2019 BBL controversy in the UK
Brazilian butt lift: UK surgeons told not to perform procedure in 2018
summarized from Alex Matthews King
Historical figures reveal that the Brazilian buttlift (BBL) causes one death for every 3,000 operations. The procedure involves liposuctioning fat from the back or stomach and injecting the harvested fat to the buttocks and hips to improve the shape of the buttocks and hips. UK surgeons were advised not to perform BBL operations in 2018, following reports that a second British woman died from the procedure.
The British Association of Aesthetic Plastic Surgeons (BAAPS) told its members not to perform the Brazilian buttlift until more safety information was available.
Historically, the injected fat was placed more deeply into the muscle to increase the viability of fat grafts. This injection into the muscle would reduce the risk for fat necrosis (fat death, dead fat). These deeper injections were associated with a higher rate of fatal pulmonary emboli and nonfatal pulmonary emboli.
BAAPS president Simon Withey said,
“It’s quite difficult, while the rest of the world is carrying on accepting that this procedure takes places, to take a stand against it,” he told a press conference. “You are potentially driving people from here to less safe environments elsewhere. So I think it is important that the message is reinforced: there is nowhere internationally where this is particularly perceived as a safe operation.”
A number of women who have suffered complications went overseas to have the operation performed at a cheaper cost.
Brazilian butt lift operations may be banned by plastic surgeons after death of mother-of-three in 2019
summarized from Isabella Nikolic
The British Association of Aesthetic Plastic Surgeons (BAAPS) will vote on whether or not its members, the majority of plastic surgeons in private practice, should be banned from performing the procedure.

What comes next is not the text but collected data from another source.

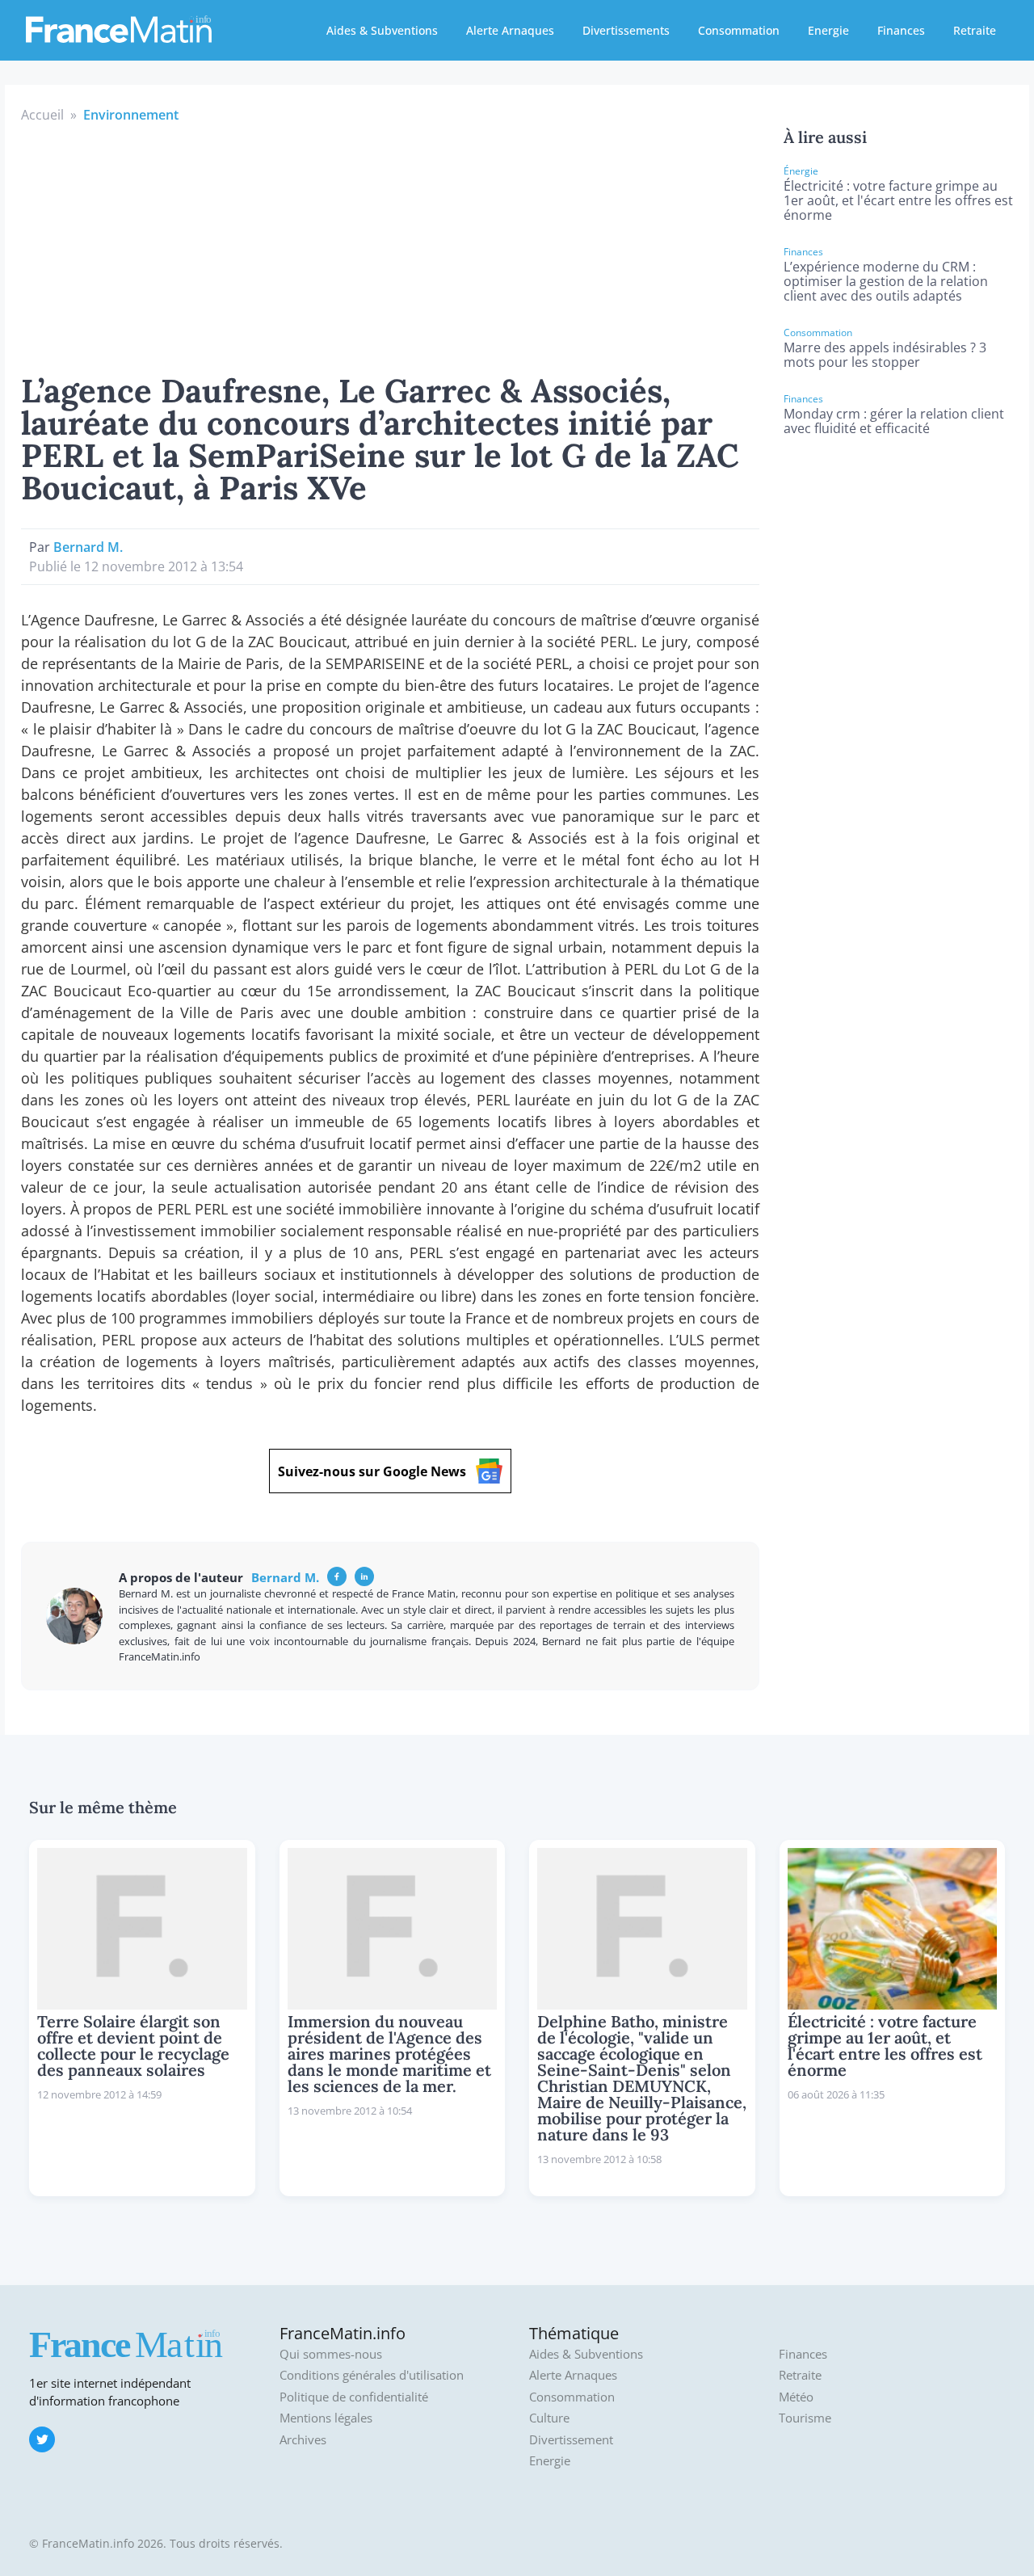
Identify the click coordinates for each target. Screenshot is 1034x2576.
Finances (901, 30)
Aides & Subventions (382, 30)
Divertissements (626, 30)
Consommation (739, 30)
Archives (303, 2440)
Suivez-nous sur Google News (372, 1471)
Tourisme (805, 2418)
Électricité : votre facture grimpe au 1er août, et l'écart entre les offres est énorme (898, 200)
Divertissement (571, 2440)
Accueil (42, 115)
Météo (796, 2397)
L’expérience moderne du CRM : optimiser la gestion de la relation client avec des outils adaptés (886, 281)
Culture (549, 2418)
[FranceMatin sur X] (42, 2439)
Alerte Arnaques (510, 30)
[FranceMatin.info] (119, 28)
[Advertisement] (390, 246)
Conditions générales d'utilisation (372, 2375)
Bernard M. (88, 547)
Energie (828, 30)
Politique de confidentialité (354, 2397)
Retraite (974, 30)
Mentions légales (326, 2418)
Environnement (131, 115)
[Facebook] (337, 1576)
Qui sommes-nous (331, 2354)
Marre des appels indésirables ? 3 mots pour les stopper (885, 355)
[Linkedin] (364, 1576)
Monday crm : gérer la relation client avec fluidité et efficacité (894, 421)
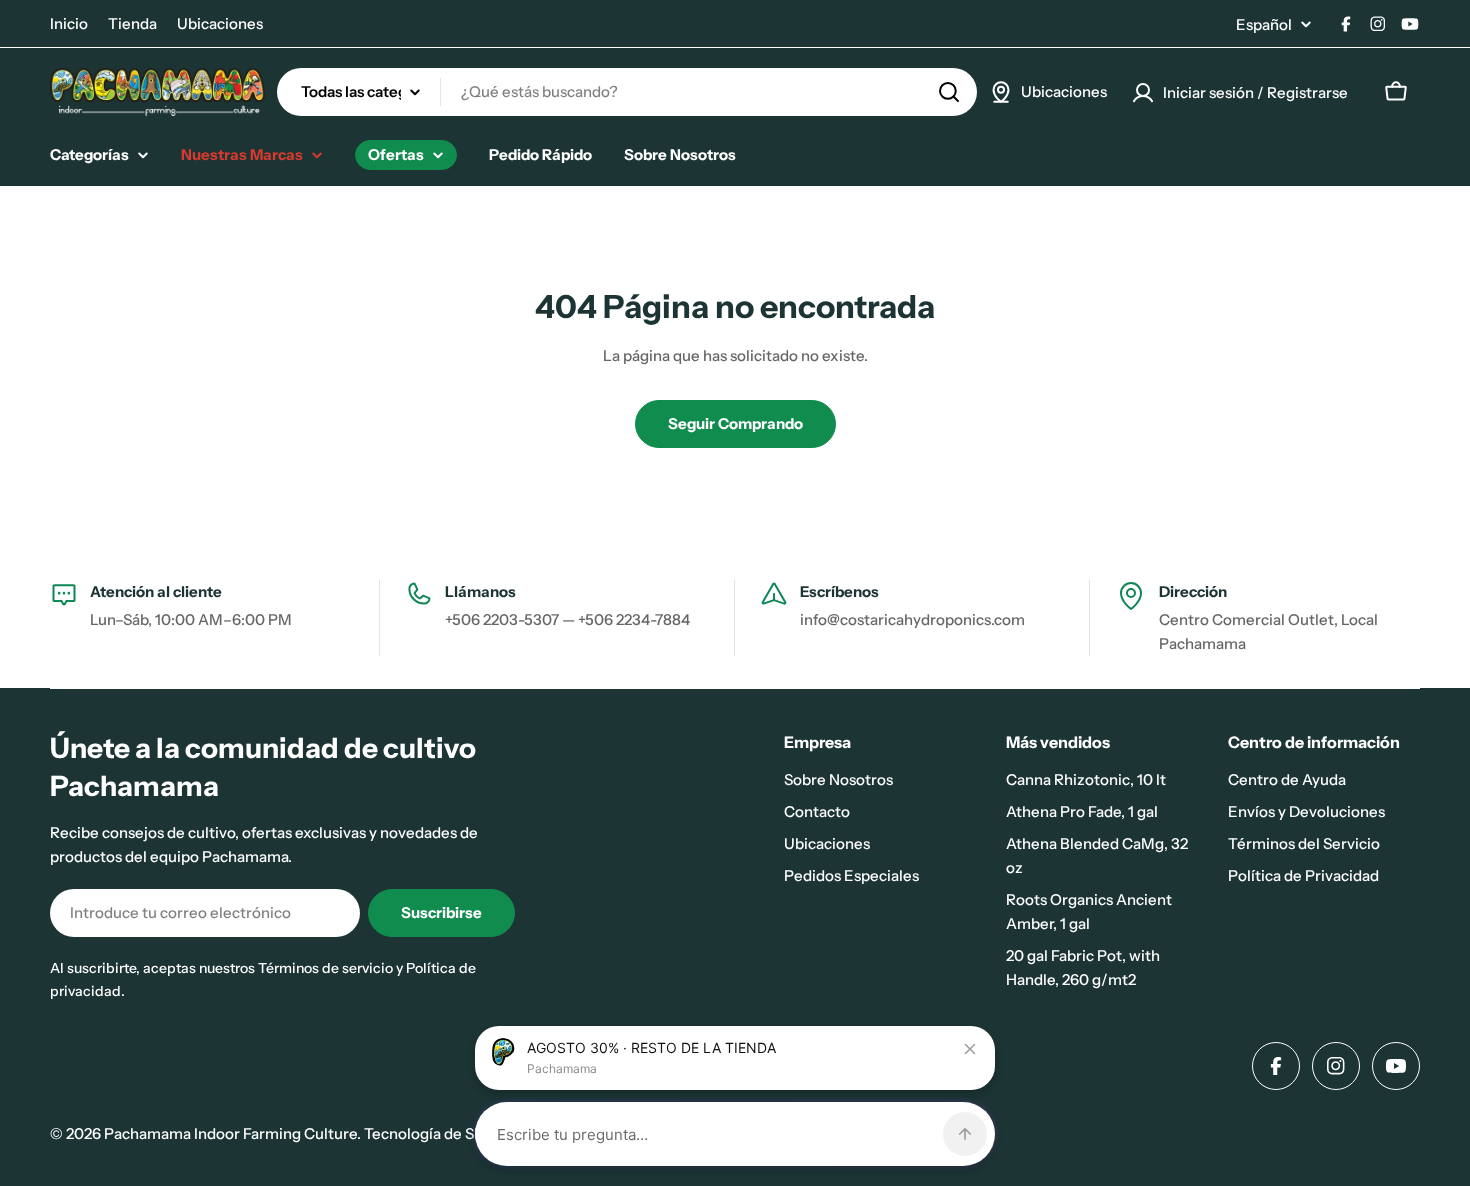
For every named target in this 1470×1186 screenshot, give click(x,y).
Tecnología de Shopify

The risk involved in the operation is that the fat which is injected into large veins can travel to the lungs, leading to severe illness or death. However, BAAPS president Simon Withey fears that banning the procedure in the UK could lead to more patients going abroad.
The procedure can lead to infection and dead tissue (fat necrosis, dead fat, fat death).
RISK OF DEATH:
Higher than most operations – 20 in 100,000 compared with 1 in 100,000.
BAAPS Investigates Brazilian Buttlift Safety
summarized from Cleo Gold
On October 11, the British Association of Aesthetic Plastic Surgeons (BAAPS) announced its decision to launch a formal review of the fat-grafting surgery known as the Brazilian butt lift (BBL). However, the American Society of Plastic Surgeons (ASPS) reported a 20 percent increase in BBLs since 2017, so the popularity of the surgery has continued to rise.
When considering this surgery, patients should be aware of possible complications ranging from infection, deep vein thrombosis (DVT or blood clot), contour irregularities, fat necrosis (fat death, dead fat), and the need for revision surgery. However, fat embolism that travels to the lungs can lead to patient death and is the most dangerous component that is being analyzed carefully.
The BAAPS recently recommended that its members discontinue BBL procedures until more safety information becomes available. In August 2018, the ASPS, the American Society of Plastic Surgeons, and several other plastic surgery societies formed the International Task Force for Safety in Gluteal Fat Grafting to conduct studies and establish more detailed safety guidelines. These safety guidelines include superficial injection of fat with larger cannulae so that the risk for intravascular injection is minimized.